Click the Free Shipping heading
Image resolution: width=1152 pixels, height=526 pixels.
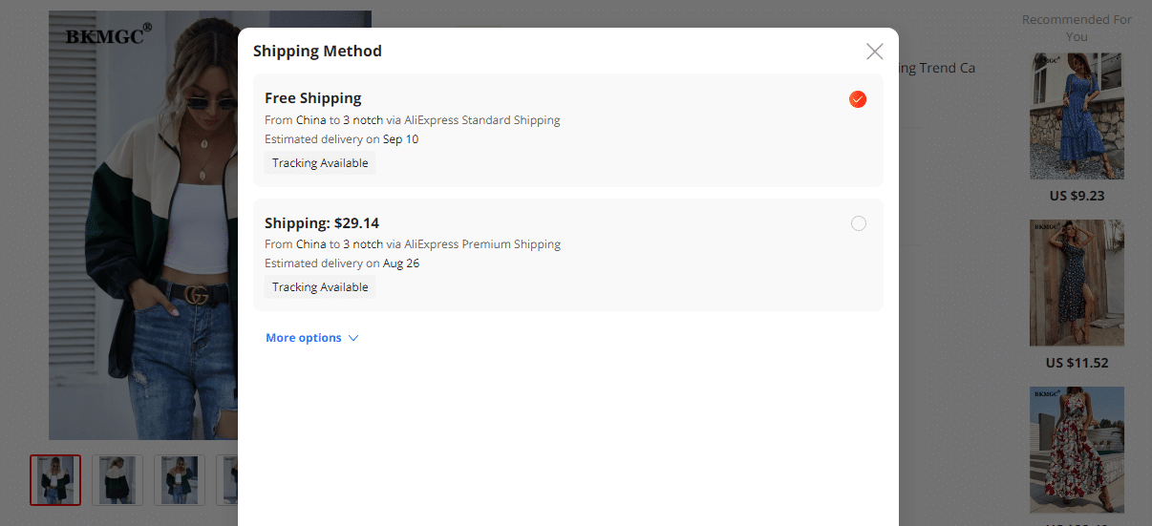[312, 98]
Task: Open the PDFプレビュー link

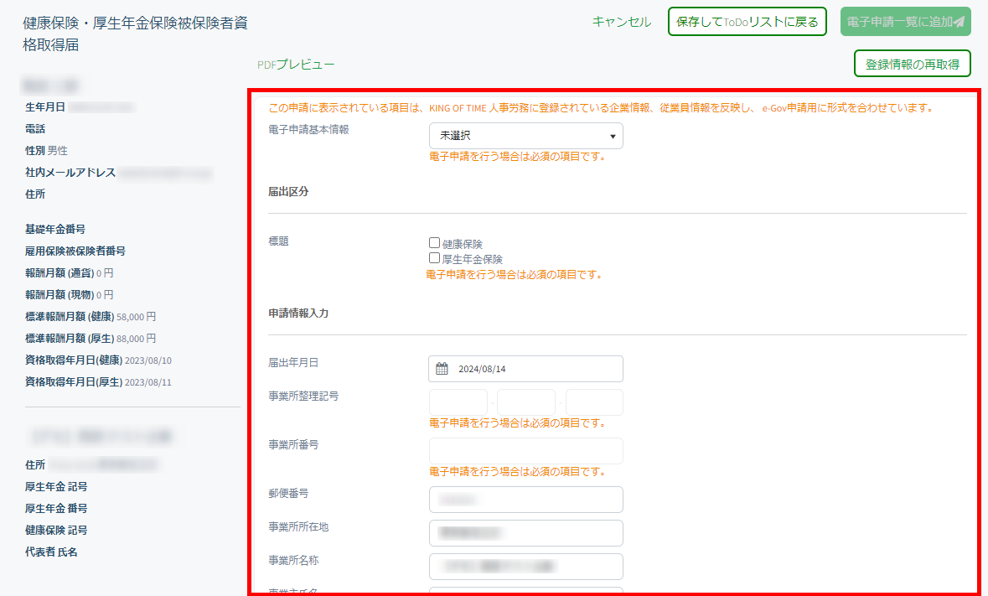Action: click(x=296, y=64)
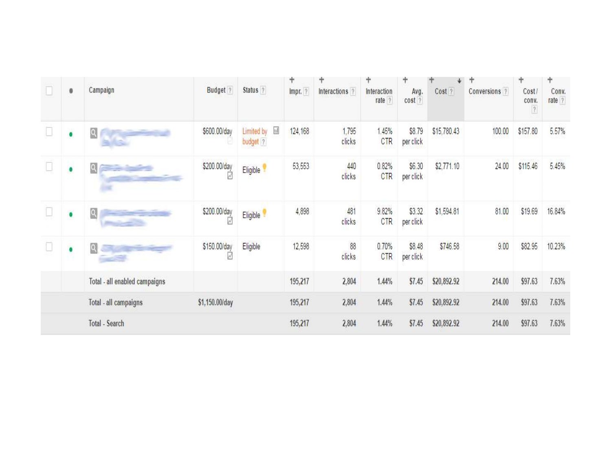Click lightbulb icon in the 53,553 impressions row
Image resolution: width=611 pixels, height=458 pixels.
point(264,168)
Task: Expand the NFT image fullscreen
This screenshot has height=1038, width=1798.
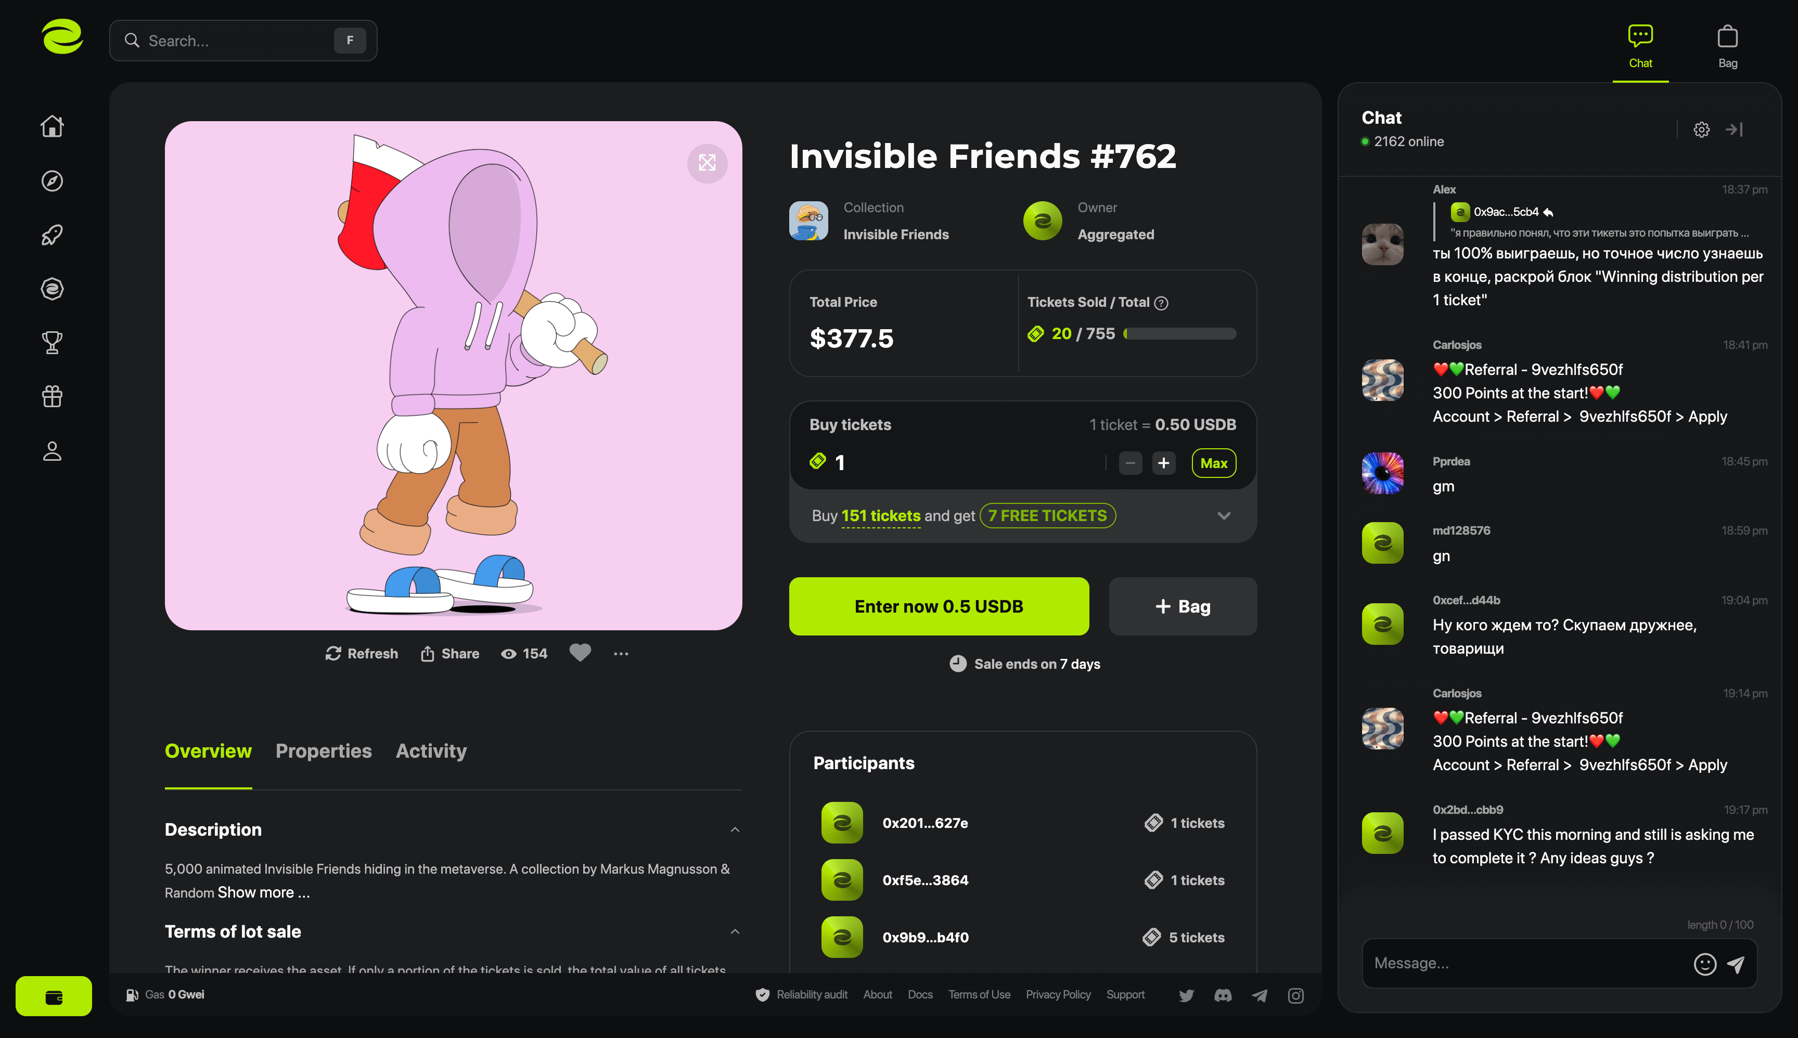Action: point(707,163)
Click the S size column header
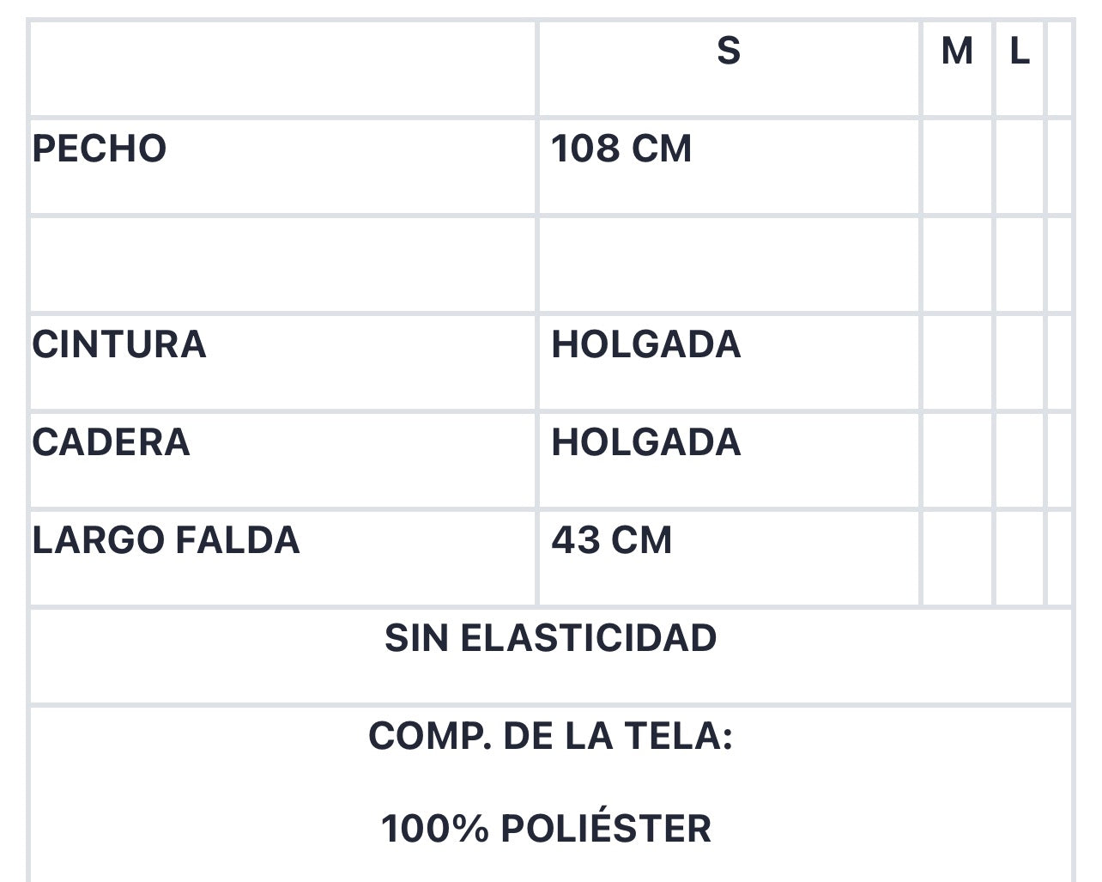The height and width of the screenshot is (882, 1102). tap(729, 52)
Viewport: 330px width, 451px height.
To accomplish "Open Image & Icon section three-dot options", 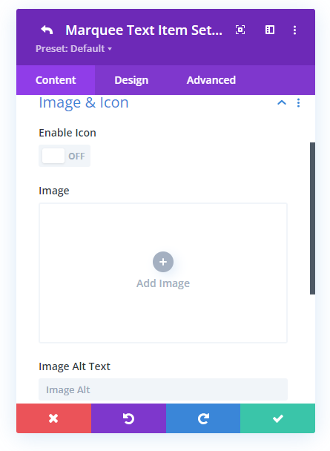I will coord(298,102).
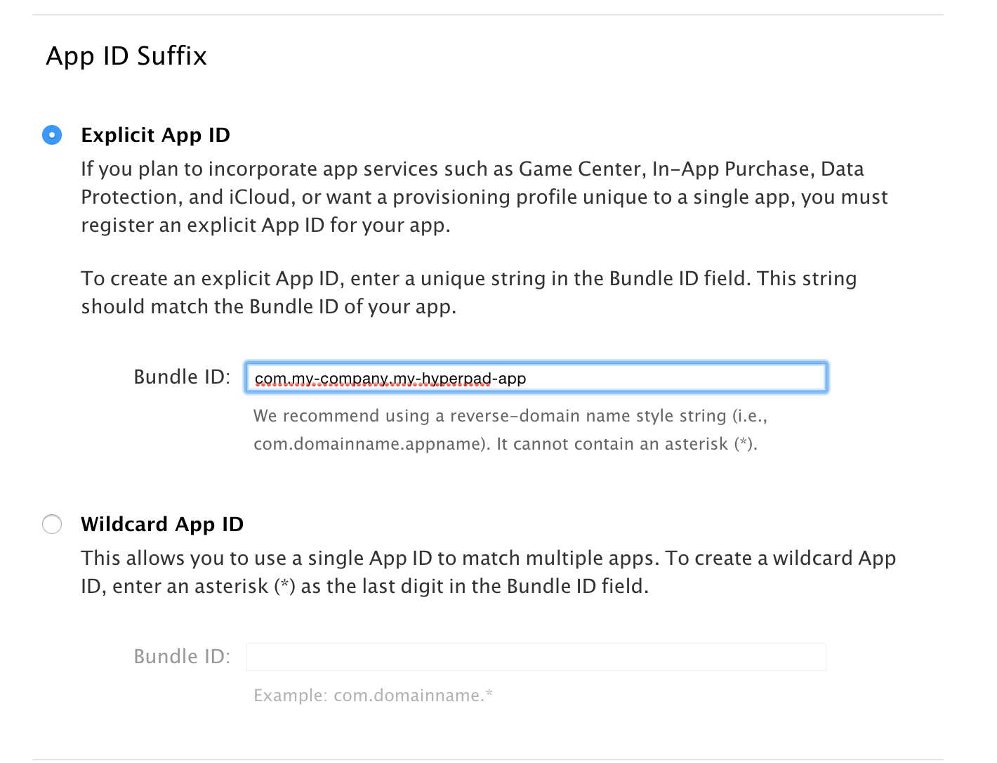The height and width of the screenshot is (763, 997).
Task: Click "ID, enter an asterisk (*)" instruction line
Action: 365,587
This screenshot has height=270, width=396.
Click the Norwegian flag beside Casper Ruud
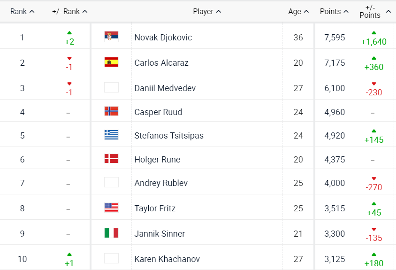point(111,111)
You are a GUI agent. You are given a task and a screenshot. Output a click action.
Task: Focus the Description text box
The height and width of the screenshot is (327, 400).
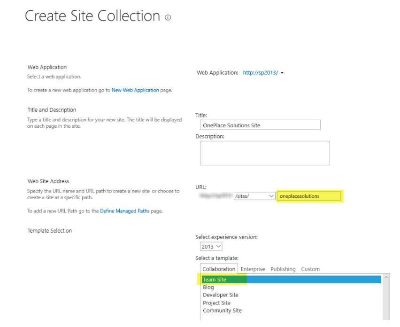265,153
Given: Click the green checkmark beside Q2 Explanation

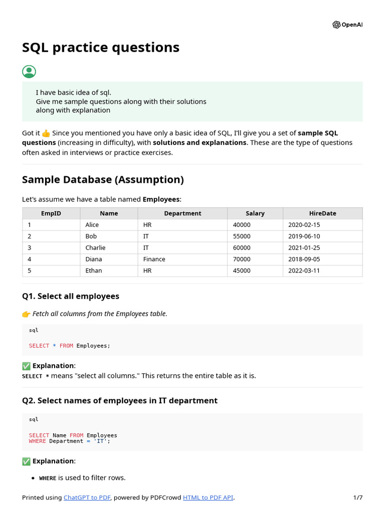Looking at the screenshot, I should point(26,461).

------

YOUR OBJECTIVE
Please repeat the lines above from the line containing "Task: Focus the Description text box" through the final line, both included, exactly as they stand and without pictures.

ANSWER FOR THE TASK
Task: Focus the Description text box
The height and width of the screenshot is (327, 400).
265,153
Given: Click the green checkmark beside Q2 Explanation

Looking at the screenshot, I should point(26,461).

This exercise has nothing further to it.